Stored records:
== Segment start ==

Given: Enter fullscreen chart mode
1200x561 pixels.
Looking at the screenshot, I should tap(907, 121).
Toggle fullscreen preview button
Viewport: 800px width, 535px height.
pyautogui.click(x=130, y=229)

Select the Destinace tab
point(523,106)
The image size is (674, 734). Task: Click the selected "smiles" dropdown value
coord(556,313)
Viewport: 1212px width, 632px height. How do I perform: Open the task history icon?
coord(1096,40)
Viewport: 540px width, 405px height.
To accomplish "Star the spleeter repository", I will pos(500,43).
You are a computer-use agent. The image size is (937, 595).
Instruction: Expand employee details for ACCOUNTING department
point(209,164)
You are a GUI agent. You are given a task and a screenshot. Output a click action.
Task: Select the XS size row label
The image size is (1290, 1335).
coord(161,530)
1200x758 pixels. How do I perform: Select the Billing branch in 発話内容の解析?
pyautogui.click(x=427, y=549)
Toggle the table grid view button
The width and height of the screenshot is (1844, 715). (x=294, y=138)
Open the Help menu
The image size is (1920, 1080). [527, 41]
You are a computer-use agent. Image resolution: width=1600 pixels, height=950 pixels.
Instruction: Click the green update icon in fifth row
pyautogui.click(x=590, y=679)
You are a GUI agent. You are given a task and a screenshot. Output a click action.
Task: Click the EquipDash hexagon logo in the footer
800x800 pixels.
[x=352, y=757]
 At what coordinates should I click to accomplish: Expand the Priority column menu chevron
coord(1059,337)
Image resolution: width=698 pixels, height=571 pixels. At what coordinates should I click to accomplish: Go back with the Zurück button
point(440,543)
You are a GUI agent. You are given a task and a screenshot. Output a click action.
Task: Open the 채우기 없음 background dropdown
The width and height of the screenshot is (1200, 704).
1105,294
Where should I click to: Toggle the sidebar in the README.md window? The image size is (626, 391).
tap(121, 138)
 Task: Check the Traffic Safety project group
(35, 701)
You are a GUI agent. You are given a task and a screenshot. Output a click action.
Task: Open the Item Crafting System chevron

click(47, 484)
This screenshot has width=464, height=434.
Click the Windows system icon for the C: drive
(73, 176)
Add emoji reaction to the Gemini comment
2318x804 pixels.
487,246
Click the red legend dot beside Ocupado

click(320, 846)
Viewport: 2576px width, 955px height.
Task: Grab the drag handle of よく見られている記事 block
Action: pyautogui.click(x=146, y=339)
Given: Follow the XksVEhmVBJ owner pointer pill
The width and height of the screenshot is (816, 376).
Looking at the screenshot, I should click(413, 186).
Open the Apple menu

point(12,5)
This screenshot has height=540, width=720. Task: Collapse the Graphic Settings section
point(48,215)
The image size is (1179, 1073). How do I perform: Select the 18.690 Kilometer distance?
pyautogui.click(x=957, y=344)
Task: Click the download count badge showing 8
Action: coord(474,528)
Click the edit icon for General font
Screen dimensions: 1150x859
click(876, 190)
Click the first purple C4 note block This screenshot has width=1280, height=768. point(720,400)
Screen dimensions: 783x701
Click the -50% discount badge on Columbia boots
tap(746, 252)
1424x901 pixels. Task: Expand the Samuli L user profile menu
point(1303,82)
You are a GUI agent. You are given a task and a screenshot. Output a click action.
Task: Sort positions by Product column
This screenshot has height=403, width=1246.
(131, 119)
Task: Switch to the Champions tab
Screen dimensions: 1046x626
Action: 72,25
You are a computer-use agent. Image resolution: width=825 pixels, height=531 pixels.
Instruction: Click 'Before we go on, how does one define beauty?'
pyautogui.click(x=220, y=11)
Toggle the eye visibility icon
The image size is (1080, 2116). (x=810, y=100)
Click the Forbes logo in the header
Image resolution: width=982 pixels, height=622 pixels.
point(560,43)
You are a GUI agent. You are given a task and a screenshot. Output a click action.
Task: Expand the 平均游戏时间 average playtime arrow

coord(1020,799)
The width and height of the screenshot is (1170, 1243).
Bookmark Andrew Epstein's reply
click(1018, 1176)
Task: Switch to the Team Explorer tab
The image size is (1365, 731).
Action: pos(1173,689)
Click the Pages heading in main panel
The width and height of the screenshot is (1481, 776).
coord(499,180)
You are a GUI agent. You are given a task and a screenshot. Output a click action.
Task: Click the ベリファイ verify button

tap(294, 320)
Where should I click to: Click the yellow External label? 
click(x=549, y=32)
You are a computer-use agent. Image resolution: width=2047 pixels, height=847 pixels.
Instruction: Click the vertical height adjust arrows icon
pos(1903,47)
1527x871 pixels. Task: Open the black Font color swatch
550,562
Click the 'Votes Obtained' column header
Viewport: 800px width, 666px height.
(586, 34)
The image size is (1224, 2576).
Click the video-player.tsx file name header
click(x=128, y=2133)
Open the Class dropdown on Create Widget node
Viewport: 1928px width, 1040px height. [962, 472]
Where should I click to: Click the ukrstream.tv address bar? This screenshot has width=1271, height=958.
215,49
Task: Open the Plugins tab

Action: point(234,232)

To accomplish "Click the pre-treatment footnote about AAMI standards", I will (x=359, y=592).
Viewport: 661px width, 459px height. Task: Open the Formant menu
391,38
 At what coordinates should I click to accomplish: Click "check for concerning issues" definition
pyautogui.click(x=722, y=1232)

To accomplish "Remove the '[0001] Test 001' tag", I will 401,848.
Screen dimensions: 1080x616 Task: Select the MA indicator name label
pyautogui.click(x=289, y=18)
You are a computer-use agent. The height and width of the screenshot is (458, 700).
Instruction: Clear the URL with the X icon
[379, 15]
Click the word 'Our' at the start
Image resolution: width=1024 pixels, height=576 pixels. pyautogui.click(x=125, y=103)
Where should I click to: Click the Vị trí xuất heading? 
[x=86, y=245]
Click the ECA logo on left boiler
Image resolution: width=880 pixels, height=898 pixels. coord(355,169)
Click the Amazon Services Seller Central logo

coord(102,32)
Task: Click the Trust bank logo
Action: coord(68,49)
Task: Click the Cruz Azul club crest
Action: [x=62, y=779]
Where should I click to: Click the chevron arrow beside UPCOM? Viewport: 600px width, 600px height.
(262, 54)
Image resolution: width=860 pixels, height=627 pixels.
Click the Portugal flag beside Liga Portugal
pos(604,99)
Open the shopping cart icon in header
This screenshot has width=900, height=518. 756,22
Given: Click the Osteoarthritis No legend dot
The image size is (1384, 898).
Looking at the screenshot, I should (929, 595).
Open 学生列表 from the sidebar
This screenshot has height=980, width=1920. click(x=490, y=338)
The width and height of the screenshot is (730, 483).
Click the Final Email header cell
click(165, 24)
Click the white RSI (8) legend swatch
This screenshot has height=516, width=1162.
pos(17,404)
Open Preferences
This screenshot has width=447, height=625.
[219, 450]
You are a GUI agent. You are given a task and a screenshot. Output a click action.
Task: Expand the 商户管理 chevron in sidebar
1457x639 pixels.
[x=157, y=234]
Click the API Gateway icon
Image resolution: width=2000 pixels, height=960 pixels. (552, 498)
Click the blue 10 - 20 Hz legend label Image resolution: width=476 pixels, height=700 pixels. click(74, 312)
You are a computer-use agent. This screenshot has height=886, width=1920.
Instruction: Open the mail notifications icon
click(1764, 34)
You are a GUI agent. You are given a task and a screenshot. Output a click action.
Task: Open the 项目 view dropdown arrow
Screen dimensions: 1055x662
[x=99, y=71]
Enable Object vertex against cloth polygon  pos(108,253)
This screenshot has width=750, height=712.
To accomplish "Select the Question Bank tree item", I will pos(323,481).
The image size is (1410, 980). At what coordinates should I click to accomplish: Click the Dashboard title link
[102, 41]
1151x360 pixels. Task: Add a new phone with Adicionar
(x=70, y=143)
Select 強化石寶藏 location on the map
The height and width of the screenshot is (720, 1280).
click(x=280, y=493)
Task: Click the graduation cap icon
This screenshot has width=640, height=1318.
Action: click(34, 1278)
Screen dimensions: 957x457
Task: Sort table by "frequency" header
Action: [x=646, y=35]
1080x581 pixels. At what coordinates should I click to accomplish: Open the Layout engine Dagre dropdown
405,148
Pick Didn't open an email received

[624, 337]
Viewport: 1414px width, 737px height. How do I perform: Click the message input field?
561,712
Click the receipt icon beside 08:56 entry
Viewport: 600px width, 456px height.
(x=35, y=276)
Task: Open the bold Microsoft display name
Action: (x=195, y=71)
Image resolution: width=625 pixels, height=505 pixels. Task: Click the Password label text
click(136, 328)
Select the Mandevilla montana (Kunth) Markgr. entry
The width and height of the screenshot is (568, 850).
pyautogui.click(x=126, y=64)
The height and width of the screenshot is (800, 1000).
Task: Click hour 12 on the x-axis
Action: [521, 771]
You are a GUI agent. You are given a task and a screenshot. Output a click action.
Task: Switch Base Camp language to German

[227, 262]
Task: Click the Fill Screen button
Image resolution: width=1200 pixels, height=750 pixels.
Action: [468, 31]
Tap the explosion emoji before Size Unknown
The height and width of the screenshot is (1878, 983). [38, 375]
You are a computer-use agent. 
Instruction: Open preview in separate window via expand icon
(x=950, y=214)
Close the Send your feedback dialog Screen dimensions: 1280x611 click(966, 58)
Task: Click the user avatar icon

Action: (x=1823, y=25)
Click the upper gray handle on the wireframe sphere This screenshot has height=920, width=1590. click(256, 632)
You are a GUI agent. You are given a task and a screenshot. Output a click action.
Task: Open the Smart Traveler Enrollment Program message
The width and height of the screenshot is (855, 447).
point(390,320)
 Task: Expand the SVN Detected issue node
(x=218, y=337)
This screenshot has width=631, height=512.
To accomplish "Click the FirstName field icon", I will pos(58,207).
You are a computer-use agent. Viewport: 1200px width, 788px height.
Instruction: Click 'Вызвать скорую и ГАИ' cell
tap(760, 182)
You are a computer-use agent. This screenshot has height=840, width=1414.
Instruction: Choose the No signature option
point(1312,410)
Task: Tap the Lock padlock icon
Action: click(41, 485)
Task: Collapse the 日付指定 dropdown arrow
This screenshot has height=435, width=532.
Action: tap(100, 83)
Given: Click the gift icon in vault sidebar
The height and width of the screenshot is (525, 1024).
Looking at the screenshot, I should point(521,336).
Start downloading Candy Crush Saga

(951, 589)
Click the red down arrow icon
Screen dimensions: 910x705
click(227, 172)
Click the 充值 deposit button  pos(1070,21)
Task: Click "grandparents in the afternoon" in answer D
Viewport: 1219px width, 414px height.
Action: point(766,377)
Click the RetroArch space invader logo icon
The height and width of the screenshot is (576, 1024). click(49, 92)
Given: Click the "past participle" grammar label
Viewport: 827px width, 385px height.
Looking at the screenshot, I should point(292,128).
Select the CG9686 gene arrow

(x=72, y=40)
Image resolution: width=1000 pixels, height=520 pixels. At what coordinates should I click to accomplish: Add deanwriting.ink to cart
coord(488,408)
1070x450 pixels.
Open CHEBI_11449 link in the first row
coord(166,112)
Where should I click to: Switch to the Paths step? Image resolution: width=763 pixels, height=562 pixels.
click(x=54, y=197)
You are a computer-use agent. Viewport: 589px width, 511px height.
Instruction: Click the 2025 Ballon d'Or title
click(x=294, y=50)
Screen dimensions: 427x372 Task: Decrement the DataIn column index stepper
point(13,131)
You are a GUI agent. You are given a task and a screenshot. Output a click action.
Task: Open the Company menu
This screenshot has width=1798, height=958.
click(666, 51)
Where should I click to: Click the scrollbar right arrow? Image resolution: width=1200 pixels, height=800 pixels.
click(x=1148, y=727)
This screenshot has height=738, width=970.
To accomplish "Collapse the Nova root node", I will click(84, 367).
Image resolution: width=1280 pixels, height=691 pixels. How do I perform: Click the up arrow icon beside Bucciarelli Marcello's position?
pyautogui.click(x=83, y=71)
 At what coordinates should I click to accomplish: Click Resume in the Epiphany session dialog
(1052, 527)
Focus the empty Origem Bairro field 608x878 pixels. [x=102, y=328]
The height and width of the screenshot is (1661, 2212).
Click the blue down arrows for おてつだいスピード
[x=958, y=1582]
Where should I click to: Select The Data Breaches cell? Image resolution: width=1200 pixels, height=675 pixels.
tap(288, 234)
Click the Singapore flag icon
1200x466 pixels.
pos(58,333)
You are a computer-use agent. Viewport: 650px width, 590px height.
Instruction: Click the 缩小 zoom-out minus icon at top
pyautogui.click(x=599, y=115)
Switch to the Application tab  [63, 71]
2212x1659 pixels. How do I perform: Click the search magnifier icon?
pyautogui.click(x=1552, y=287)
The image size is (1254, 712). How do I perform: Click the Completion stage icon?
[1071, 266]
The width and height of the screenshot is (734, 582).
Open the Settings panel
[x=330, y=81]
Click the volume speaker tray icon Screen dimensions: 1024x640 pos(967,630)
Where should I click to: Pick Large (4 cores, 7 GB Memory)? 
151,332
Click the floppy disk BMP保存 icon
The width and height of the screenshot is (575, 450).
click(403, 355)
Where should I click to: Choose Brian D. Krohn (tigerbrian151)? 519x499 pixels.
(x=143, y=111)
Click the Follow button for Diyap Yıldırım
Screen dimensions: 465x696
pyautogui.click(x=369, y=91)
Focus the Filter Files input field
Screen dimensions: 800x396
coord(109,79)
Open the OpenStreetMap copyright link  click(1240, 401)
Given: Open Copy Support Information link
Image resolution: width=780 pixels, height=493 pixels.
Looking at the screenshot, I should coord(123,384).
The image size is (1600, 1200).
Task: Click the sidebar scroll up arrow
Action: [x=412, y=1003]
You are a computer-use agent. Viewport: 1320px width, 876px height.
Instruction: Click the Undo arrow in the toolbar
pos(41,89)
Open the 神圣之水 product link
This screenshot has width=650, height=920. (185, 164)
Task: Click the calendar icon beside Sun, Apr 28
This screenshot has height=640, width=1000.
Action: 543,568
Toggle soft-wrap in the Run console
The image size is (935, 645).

== Segment end ==

- [EXERCISE DIRECTIONS] Please report, as a bare number, how many lines of the data contain the word "Focus".

- [WRITTEN SOLUTION] 2